NTT法の呪縛
今のNTTにとっては、 直近の国会でNTT法の改正が行われて、外国人の役員を入れられるようになったり、NTTが開発したものは公表しなければならないとされてきたものが公表しなくてもよいということになりました。
ただ、NTTの悲願としては、NTT法の廃止というところまで踏み込みたいと考えているようです。
NTT法が廃止されれば、NTTはユニバーサルサービスの呪縛から開放されます。
ユニバーサルサービスとは、固定電話サービスが利益にならなかったとしてもインフラとしてNTTが維持しなければならないというもので、NTTが電電公社の頃からNTT法によって負わされている義務です。
この義務は民間企業としては当然不利になってしまいます。
NTTはこのユニバーサルサービスという足かせから外れたいという思いがあります。
その思いが強く現れているのが3月5日に行われた説明会の資料のグラフです。
固定電話や公衆電話での「メタル設備」と呼ばれるものが、利用者が減る一方で設備の維持コストがかかり続け、損失が膨らんでいくということをNTT自身が言っています。
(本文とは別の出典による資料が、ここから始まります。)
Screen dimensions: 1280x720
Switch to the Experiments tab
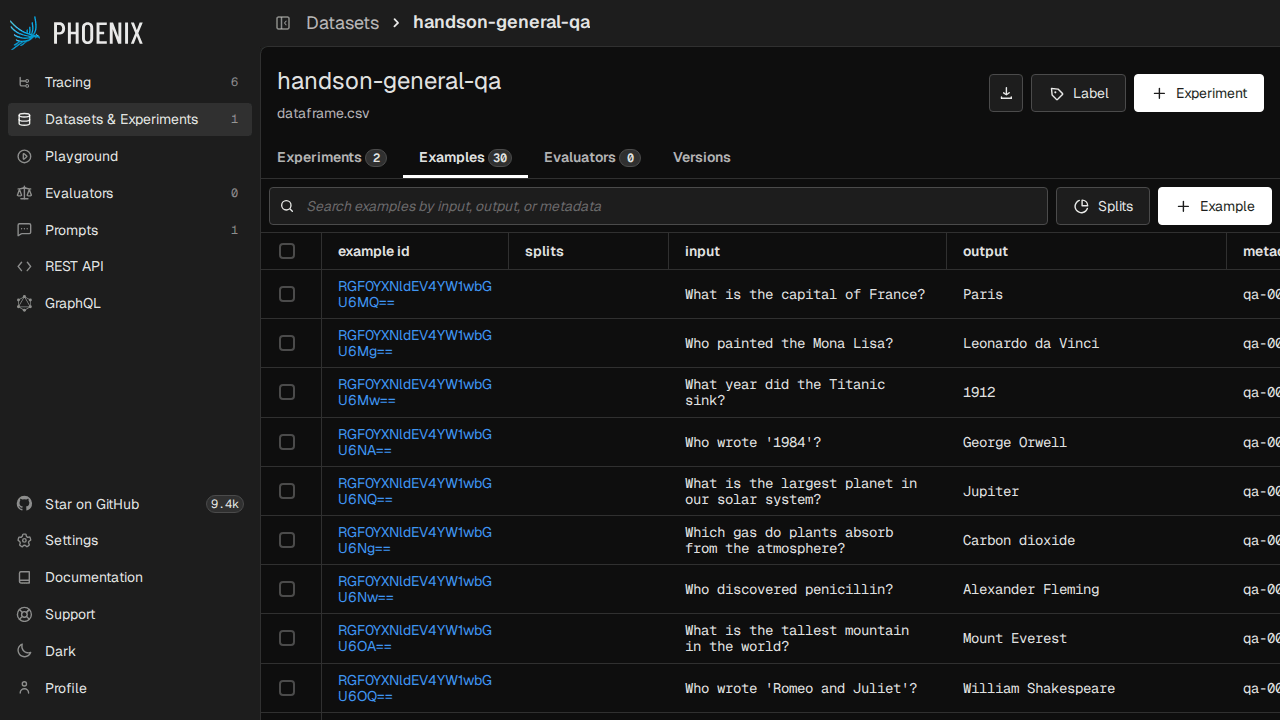[331, 157]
このままいくと、2045年までに累積で1.9兆円の損失になるということです。
わざわざ損失をアピールすることには意図があり、NTTの置かれている状況を考えると、その意図というものはNTT法を逃れたいということになります。
そのために、地域通信事業のマイナスを大きく出しているのではないかと私は思っています。
今なぜNTT法廃止の議論が行われているかというと、国、あるいは自民党としては、今持っているNTTの株式を売って財源にしたいからです。
NTT法によって、株式の33%は国が持たなければならないことになっていて、売却するためにはNTT法の廃止や何らかの改正が必要ということになります。
NTTの時価総額が約15兆円なので、その33%の約5兆円を財源にできるとなれば、自民党としては放っておく手はないでしょう。
しかし、このNTT法廃止の議論は今苦しい状況に立たされています。
直近の国会までは、NTT法は今後廃止に向けて議論するとなっていたものが、廃止も“含めて”議論するという風にトーンダウンしています。
この議論を主導していたのが自民党の萩生田氏で、安部派であり、今回の政治資金問題でNTT法どころではなくなってしまいました。
それによって、NTT法の廃止が後ろ向きになってしまい、NTTには危機感があったのではないかと見て取れます。
それが今回の減益予想に現れたのだと思われます。